[Python-Dev] [Python-checkins] cpython (3.2): #11669: rephrase footnote in the Compound Statements page.

Nick Coghlan ncoghlan at gmail.com
Mon Jun 27 03:27:36 CEST 2011


On Mon, Jun 27, 2011 at 12:02 AM, Sandro Tosi <sandro.tosi at gmail.com> wrote:
> I gave my interpretation of the footnote at:
> http://bugs.python.org/issue11669#msg139092 . Does this clarify it?

No, because while there *are* ways a finally clause can kill an
exception completely, reraising another exception is not really one of
them (as we set __context__ appropriately in that case, even if it
means forcing instantiation of an as yet unrealised exception).

>From PEP 3134:

"This PEP handles exceptions that occur during 'except' blocks and
'finally' blocks in the same way.  Reading the traceback makes it
clear where the exceptions occurred, so additional mechanisms for
distinguishing the two cases would only add unnecessary complexity."

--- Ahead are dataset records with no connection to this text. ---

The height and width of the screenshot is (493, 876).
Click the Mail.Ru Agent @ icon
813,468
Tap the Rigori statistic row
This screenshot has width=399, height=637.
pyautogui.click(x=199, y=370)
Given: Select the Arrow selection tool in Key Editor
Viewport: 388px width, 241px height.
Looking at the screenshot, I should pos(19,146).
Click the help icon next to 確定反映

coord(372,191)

And from the interactive prompt:

>>> try:
...   raise TypeError
... except TypeError:
...   raise ValueError
...
Traceback (most recent call last):
  File "<stdin>", line 2, in <module>
TypeError

During handling of the above exception, another exception occurred:

Traceback (most recent call last):
  File "<stdin>", line 4, in <module>
ValueError
>>> try:
...   raise TypeError
... finally:
...   raise ValueError
...
Traceback (most recent call last):
  File "<stdin>", line 2, in <module>
TypeError

During handling of the above exception, another exception occurred:

Traceback (most recent call last):
  File "<stdin>", line 4, in <module>
ValueError

Note that PEP 3134 exception chaining means the original exception is
not lost in either case - it is available via the __context__
attribute of the subsequent exception.

However, *other* control flow statements in a finally clause *can*
mean that an exception is lost completely, just as if it had been
caught and not reraised:

- the "return" example from my first message ('yield' will allow the
exception to propagate when the generator is resumed)
- 'break' in a loop ('continue' is not permitted inside a 'finally' clause)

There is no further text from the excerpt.